Der Schweizer Pharmakonzern setzt voll auf einen neuartigen Wirkmechanismus. Novartis weitet die Partnerschaft mit dem Biotech-Unternehmen Orionis Biosciences massiv aus. Die zweite Vereinbarung im Bereich der sogenannten Molecular Glues ist mit hohen finanziellen Anreizen versehen.

40 Millionen sofort, bis zu 1,4 Milliarden später

Die am 10. Juni bekannt gegebene Zusammenarbeit sieht eine Vorauszahlung von 40 Millionen US-Dollar vor. Hinzu kommen potenzielle Meilensteinzahlungen von bis zu 1,4 Milliarden Dollar. Das Ziel: kleine Moleküle entwickeln, die Proteine gezielt zusammenbringen. Diese räumliche Nähe kann krankheitsrelevante Prozesse unterbrechen oder neue therapeutische Effekte auslösen.

Der mehrjährige Forschungsdeal umfasst mehrere bisher nicht genannte Krankheitsbereiche. Es ist bereits die zweite Kooperation zwischen Novartis und dem in Boston und Belgien ansässigen Biotech. Die erste, vierjährige Vereinbarung stammt aus dem März 2020.

Ein Schlüsselbereich der Pharmaforschung

Molecular Glues gelten in der Branche als einer der vielversprechendsten neuen Wirkstoffansätze. Anders als klassische Inhibitoren zwingen sie Proteine in eine neue Konfiguration. Das eröffnet Angriffspunkte für Krankheiten, die mit herkömmlichen Methoden kaum behandelbar sind.

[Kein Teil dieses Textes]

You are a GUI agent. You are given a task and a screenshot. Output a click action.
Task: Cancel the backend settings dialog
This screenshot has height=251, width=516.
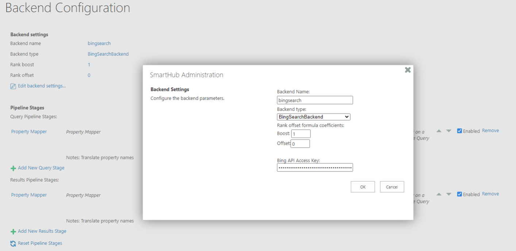392,187
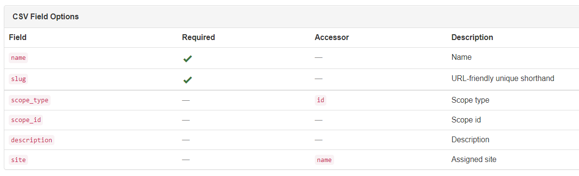
Task: Click the URL-friendly unique shorthand description
Action: click(503, 78)
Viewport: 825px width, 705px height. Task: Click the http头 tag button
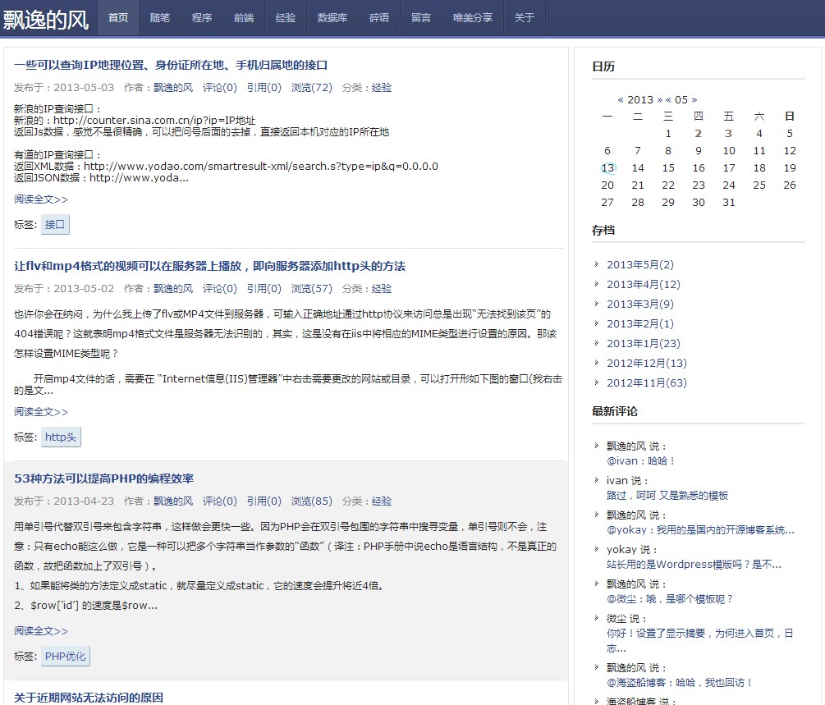[x=61, y=437]
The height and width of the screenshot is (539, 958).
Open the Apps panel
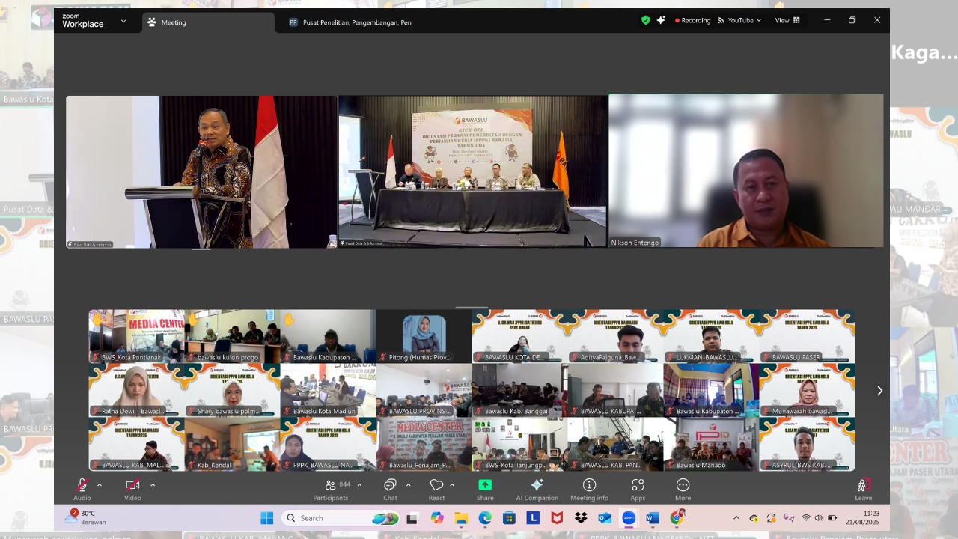click(x=638, y=486)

Novartis setzt damit auf den Ausbau bestehender Partnerschaften statt auf Neuakquisitionen. Das senkt das Risiko, beschleunigt aber gleichzeitig den Zugang zu innovativer Technologie. Noch ist offen, ob und wann die ersten Wirkstoffe aus dieser Zusammenarbeit in klinische Studien gehen.

Die Börse reagierte verhalten auf die Nachricht. Die Novartis-Aktie notierte am Mittwoch bei 127,42 Euro. Sie liegt damit 11,7 Prozent unter dem 52-Wochen-Hoch von 144,30 Euro. Über die vergangenen zwölf Monate steht dennoch ein Plus von 23,4 Prozent zu Buche.